-- start PROVIDED TEXT --

Make coffee/tea in the morning
When you're both waking up in the morning, one of the first things on your minds is probably some sort of drink to get you going. One of the best ways to help get your days off to a great start is to make coffee for your girlfriend or wife. Without having to go to the lengths that breakfast in bed goes to, you will show that the first thing in the morning that you think of is her.
Do a little cleaning
After making coffee in the morning, why not straighten up a little before you head to the shower or to wherever you need to go? You don't have to get out a scrub brush, but taking the time to throw the dishes in the dishwasher and scoop the litter pan can be helpful.
Notice things that are missing
One of the ways to really impress a woman is to do something without being asked. When you've running low on toilet paper, be sure to run out to get some. Running low on milk? Stop at the store on the way home. This shows that you are committed to making your lives run smoothly.

-- end PROVIDED TEXT --

> **GIVEN PROBLEM A**: In the provided text, what should you do if you're running low on milk?
> **GIVEN PROBLEM B**: In the listing, starting at the line containing "Where should I click to: Click the cart" and ending at the end of the listing, swap every "icon" for "symbol" and give back only those lines, with nothing else changed.

-- start DATA LINES --

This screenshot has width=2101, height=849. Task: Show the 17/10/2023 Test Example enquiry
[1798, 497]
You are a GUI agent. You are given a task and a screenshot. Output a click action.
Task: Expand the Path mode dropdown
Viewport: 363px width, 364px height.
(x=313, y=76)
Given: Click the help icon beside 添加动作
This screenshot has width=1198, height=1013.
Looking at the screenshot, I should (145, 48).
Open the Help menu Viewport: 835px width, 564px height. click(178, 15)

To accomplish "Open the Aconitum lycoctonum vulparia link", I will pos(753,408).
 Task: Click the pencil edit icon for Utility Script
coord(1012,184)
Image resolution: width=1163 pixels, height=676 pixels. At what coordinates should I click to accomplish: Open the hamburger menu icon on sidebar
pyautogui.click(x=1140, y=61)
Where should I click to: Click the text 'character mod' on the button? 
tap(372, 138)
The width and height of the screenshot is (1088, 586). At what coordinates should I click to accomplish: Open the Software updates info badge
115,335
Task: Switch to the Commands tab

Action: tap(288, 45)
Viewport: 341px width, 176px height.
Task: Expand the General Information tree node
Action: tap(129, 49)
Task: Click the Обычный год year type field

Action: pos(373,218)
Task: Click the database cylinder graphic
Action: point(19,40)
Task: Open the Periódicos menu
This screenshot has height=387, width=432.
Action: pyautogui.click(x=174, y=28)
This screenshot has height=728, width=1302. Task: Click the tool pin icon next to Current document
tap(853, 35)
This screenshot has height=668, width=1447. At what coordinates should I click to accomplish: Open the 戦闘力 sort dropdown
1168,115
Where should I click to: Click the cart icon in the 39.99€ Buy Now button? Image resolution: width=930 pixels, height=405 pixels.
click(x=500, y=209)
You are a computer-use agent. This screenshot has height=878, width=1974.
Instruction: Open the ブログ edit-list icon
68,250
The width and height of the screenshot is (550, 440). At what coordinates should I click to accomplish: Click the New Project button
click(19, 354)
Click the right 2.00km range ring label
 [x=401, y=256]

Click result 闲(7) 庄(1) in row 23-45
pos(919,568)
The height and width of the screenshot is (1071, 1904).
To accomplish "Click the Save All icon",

-- end DATA LINES --

> **FULL SOLUTION A**: Stop at the store on the way home.

> **FULL SOLUTION B**:
Where should I click to: Click the cart symbol in the 39.99€ Buy Now button? Image resolution: width=930 pixels, height=405 pixels.
click(x=500, y=209)
You are a computer-use agent. This screenshot has height=878, width=1974.
Instruction: Open the ブログ edit-list symbol
68,250
The width and height of the screenshot is (550, 440). At what coordinates should I click to accomplish: Click the New Project button
click(19, 354)
Click the right 2.00km range ring label
 [x=401, y=256]

Click result 闲(7) 庄(1) in row 23-45
pos(919,568)
The height and width of the screenshot is (1071, 1904).
To accomplish "Click the Save All symbol",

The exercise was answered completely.